Da verificare se nel contesto lavorativo, una fonte giuridica di questo obbligo possa allora rinvenirsi in primis nell’art. 2087 c.c. ed, in secondo luogo, nell’art. 279 del D.Lgs. n. 81 del 2008 (TUSL).
L’art. 2087 c.c., infatti, onera il datore di lavoro di adottare tutte quelle misure che, secondo la particolarità del lavoro, l’esperienza e la tecnica, sono necessarie a tutelare l’integrità fisica e la personalità morale dei prestatori di lavoro.
L’art. 279 TUSL, invece, è dedicato proprio alla vaccinazione: il secondo comma, infatti, recita “Il datore di lavoro, su conforme parere del medico competente, adotta misure protettive particolari per quei lavoratori per i quali, anche per motivi sanitari individuali, si richiedono misure speciali di protezione, fra le quali: a) la messa a disposizione di vaccini efficaci per quei lavoratori che non sono già immuni all’agente biologico presente nella lavorazione, da somministrare a cura del medico competente; b) l’allontanamento temporaneo del lavoratore secondo le procedure dell’articolo 42”.
Certo si potrebbe obiettare che l’applicazione dell’art. 2087 c.c. sia in realtà soddisfatta con l’implementazione ed il rispetto dei Protocolli di sicurezza Covid-19, richiamando l’29-bis del D.L. n. 23 del 2020, ove invece nessun vaccino viene obbligatoriamente richiesto ai fini della continuazione della prestazione lavorativa. Con l’art. 29-bis viene, dunque, circoscritto l’obbligo datoriale di garanzia con riferimento alla questione Covid-19 all’adempimento delle prescrizioni contenute nei protocolli.
Peraltro, questo secondo filone ricorda che, con particolare riferimento alla riserva di legge di cui all’art. 32 Cost., la prevalente dottrina richiede una specifica previsione del singolo trattamento.
L’argomentazione prosegue evidenziando il tenore letterale dell’art. 279 TUSL, il quale richiede la mera messa a disposizione dei vaccini, oggi inattuabile in quanto il piano vaccinale è esclusivamente in mano alle autorità sanitarie pubbliche.

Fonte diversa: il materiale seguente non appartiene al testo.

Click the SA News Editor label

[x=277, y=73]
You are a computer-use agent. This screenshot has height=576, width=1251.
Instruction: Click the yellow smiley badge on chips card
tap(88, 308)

Si ricorda, peraltro, che l’art. 20 TUSL prevede espressamente che ogni lavoratore deve prendersi cura della propria salute e sicurezza e di quella delle altre persone presenti sul luogo di lavoro, su cui ricadono gli effetti delle sue azioni o omissioni, conformemente alla sua formazione, alle istruzioni e ai mezzi forniti dal datore di lavoro. L’inosservanza della predetta disposizione potrebbe essere considerata quale fonte di responsabilità disciplinare. Tuttavia ancora una volta si pone il problema di considerare se la somministrazione di un vaccino – in assenza di un obbligo normativo in tal senso – possa essere ricondotta al concetto di cura della salute, di cui alla citata normativa. È certo difficile escludere che il rifiuto di sottoporsi a vaccinazione opposto da un dipendente non possa costituire, in ragione delle specifiche mansioni svolte e, dunque, secondo valutazioni da compiersi caso per caso, in assenza di alternative – ove non sia quindi possibile adibire e il lavoratore ad altre mansioni o, in difetto, a mansioni inferiori, che azzerino il rischio di contagio o sospendere il dipendente (sine die?) – un impedimento oggettivo alla prosecuzione del rapporto di lavoro.
In questo periodo di stallo, pare in ogni caso di poter affermare che se da un lato non esiste un chiaro potere del datore di lavoro di sottoporre obbligatoriamente a vaccinazione un dipendente, in assenza di un auspicabile intervento del legislatore, la migliore soluzione ad oggi sia di procedere con cautela e di attendere ulteriori sviluppi.